BJP fumes as UN rights chief moves top Indian court on CAA

UNITED NATIONS – The United Nations has approached the Indian Supreme Court to challenge the controversial Citizenship Law.

United Nations High Commissioner for Human Rights Michelle Bachelet informed Indian mission in Geneva that it has filed an intervention application urging the Indian Supreme Court to make the UN body a third party in the petitions on the issue.

Meanwhile, in the regular briefing at UN Headquarters in New York, spokesman of UN Secretary-General Stephane Dujarric said the United Nations is following the situation closely. He underscored the need for Indian security forces to show restraint and to allow the protesters to demonstrate peacefully.

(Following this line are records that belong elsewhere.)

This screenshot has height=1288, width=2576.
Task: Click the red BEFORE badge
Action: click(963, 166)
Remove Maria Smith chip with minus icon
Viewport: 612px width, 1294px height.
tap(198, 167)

Following the UNCHR move, a spokesman for teh ruling Bharatiya Janata Party (BJP) came up with a tweet, saying the international body has not gone to courts against “repression in China and Pakistan”, but has no “shame” in opposing an Indian law that provides “humanitarian aid to persecuted minorities”.

India’s Ministry of External Affairs has also asserted that the “CAA is an internal matter of India and concerns the sovereign right of the Indian Parliament to make laws.”

Dozens of people died in the anti-Muslim clashes in India over the past week, with hundreds others injured, following the controversial Citizenship (Amendment) Act (CAA), while the international human rights watchdog stepped in to seek intervention of the Indian Supreme Court to stop discrimination against the minorities.

The violent clashes killed more than 75 people and injured over 350 across India. In New Delhi alone at least 47 people were killed and more than 100 wounded last week as groups of extremist Hindus, chanting nationalist slogans torched mosques and dozens of Muslim houses.